# Signs the summer is here



## Romulan (21 Apr 2011)

They are here.

And no, not the swallows.

Its the.....................lobster people.

I saw several yesterday.


----------



## truthseeker (21 Apr 2011)

Ive to wear sunglasses permanently - mainly to prevent blindness from the glare of my own super white skin!


----------



## micmclo (21 Apr 2011)

Got my _farmers tan_ 
But not before I explode with freckles. A mere hint of sun and I get freckles, curse my fair Irish skin

But this thread also means the Spanish students will be here soon.
Soon bus drivers will go deaf, sales of ipods will explode as commuters can't listen to the students and pedestrians everywhere will be dicing with traffic as they forced off the footpaths


----------



## RonanC (21 Apr 2011)

Bloody 'Maxi dresses' everywhere !!! 

Horrible sight


----------



## DB74 (21 Apr 2011)

RonanC said:


> Bloody 'Maxi dresses' everywhere !!!
> 
> Horrible sight


 
Why?


----------



## RonanC (21 Apr 2011)

DB74 said:


> Why?


 
I'm a man, and I wanna see a bit more flesh when the sun shines, not less


----------



## liaconn (21 Apr 2011)

I usually know its Summer because 'back to school' clothes and halloween masks start appearing in the shops.


----------



## horusd (21 Apr 2011)

Wot is a maxi dress ?


----------



## oldtimer (21 Apr 2011)

The opposite to a mini-skirt.


----------



## Lex Foutish (21 Apr 2011)

Summer is here when the sleeveless rain proof top goes back into the golf bag.


----------



## thedaras (22 Apr 2011)

micmclo said:


> Got my _farmers tan_
> But not before I explode with freckles.

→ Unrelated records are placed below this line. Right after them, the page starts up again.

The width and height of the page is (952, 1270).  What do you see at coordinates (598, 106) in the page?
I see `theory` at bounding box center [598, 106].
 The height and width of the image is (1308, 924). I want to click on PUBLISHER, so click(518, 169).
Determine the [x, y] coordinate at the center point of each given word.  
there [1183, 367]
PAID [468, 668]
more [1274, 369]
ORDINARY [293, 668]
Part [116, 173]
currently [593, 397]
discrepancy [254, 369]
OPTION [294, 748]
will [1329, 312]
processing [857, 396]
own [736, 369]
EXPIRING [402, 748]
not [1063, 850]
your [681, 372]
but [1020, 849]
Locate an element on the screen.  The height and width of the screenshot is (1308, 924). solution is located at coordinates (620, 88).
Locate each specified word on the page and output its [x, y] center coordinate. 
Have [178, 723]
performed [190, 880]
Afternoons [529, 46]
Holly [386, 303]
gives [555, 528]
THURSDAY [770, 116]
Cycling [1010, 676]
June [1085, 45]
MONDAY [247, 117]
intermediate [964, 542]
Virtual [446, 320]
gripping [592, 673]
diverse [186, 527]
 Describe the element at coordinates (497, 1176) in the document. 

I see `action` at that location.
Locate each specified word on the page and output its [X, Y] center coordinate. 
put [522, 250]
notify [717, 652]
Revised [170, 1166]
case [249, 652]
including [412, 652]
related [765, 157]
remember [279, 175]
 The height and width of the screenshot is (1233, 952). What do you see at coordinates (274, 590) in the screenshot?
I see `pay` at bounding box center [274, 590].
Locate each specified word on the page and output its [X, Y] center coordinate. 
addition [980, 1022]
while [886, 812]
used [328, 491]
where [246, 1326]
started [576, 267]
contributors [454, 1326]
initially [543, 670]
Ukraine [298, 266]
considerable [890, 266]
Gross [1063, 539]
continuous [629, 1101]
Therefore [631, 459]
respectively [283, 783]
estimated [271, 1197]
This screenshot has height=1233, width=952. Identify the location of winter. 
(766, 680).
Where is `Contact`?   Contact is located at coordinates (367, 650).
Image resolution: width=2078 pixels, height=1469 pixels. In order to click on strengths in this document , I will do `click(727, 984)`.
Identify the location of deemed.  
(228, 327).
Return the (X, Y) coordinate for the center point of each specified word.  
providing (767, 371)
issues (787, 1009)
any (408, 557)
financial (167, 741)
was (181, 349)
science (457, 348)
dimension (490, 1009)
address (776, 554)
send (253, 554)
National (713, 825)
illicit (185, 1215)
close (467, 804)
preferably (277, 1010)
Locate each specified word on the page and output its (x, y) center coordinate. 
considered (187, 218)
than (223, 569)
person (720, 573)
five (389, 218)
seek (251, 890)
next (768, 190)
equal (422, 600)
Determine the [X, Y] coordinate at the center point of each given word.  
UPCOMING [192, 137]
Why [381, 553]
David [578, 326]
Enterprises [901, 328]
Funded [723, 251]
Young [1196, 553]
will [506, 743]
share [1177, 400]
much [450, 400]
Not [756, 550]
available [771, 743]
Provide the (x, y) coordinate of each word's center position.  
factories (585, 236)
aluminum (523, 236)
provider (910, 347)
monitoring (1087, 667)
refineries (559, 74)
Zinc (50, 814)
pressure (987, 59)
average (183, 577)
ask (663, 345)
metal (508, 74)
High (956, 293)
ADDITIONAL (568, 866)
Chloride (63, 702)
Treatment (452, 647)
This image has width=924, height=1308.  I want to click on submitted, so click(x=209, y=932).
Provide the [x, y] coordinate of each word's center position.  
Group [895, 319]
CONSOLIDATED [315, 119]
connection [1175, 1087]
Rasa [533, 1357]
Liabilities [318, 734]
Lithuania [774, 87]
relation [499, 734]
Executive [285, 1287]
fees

A mere hint of sun and I get freckles, curse my fair Irish skin
> 
> But this thread also means the Spanish students will be here soon.
> Soon bus drivers will go deaf, sales of ipods will explode as commuters can't listen to the students and pedestrians everywhere will be dicing with traffic as they forced off the footpaths



Imagine that,how very dare those young Spanish people come to Ireland pay for tuition pay for accommodation etc and,pay for the journey on the bus,and bring a lot of money into the country...and they have the cheek to speak too loud for some peoples liking,get over it....


----------



## JP1234 (22 Apr 2011)

After a few days of warm sunshine it is raining this morning....summer is definitely here!


----------



## Ancutza (25 Apr 2011)

Out here in the wild east Summer is announced by the arrival of the Storks.  Magnificent birds.  Normally you just see them in mated pairs up this end of the country but I was down on the Black Sea coast a couple of weeks ago and there were literally thousands of them sitting in the fields.  Obviously a kind of 'motorway-service-station' after a long hard flight from somewhere.  Wish I had had my camera with me.


----------



## becky (25 Apr 2011)

horusd said:


> Wot is a maxi dress ?




http://www.tribesmart.com/review/128530/black-jersey-tiered-maxi-dress

I took mine out yesterday, sorry RonanC.  I wish more people would wear them, some people should cover up more in my opinion.


----------



## LexLuthor (26 Apr 2011)

The first medium-sized spider running across the floor when I'm watching TV.

That's it spider! Get those flies!


----------



## Romulan (27 Apr 2011)

I associate the spiders more with the onset of winter.
When the big lads come in to say hello.

Why don't they stay outside and try for those hover flies.
The ones that hover in front of you and stare, the dark side is strong within them.


----------



## Mpsox (28 Apr 2011)

I know summer is coming for me when I find myself checking to see when the first round of the Championship starts. Also had my first 99 of the year over the Easter, yummy


----------



## TarfHead (28 Apr 2011)

thedaras said:


> Imagine that,how very dare those young Spanish people come to Ireland pay for tuition pay for accommodation etc and,pay for the journey on the bus,and bring a lot of money into the country...and they have the cheek to speak too loud for some peoples liking,get over it....


 
IWDG are publishing sightings of porpoises off Donegal and Cork and coastal points in between, as well as some Orcas off Ireland Eye. Hopefully warmer water indicates warmer weather. I was in the sea for the first time this year about 3 weeks ago and it was not as cold as you'd expect it to be in early April.



Mpsox said:


> had my first 99 of the year over the Easter, yummy


 
I'd my second  !


----------



## horusd (28 Apr 2011)

Romulan said:


> I associate the spiders more with the onset of winter.
> When the big lads come in to say hello.
> 
> *Why don't they stay outside and try for those hover flies.*
> *The ones that hover in front of you and stare, the dark side is strong within them*.


 

Lol. I used to think those hover flies were cute, not any more!


----------



## horusd (28 Apr 2011)

becky said:


> http://www.tribesmart.com/review/128530/black-jersey-tiered-maxi-dress
> 
> I took mine out yesterday, sorry RonanC. I wish more people would wear them, *some people should cover up more in my opinion*.


 
+1 Tight track suits on the overweight should be banned. Too much stuff rolling around, ugh. We need fashion police.


----------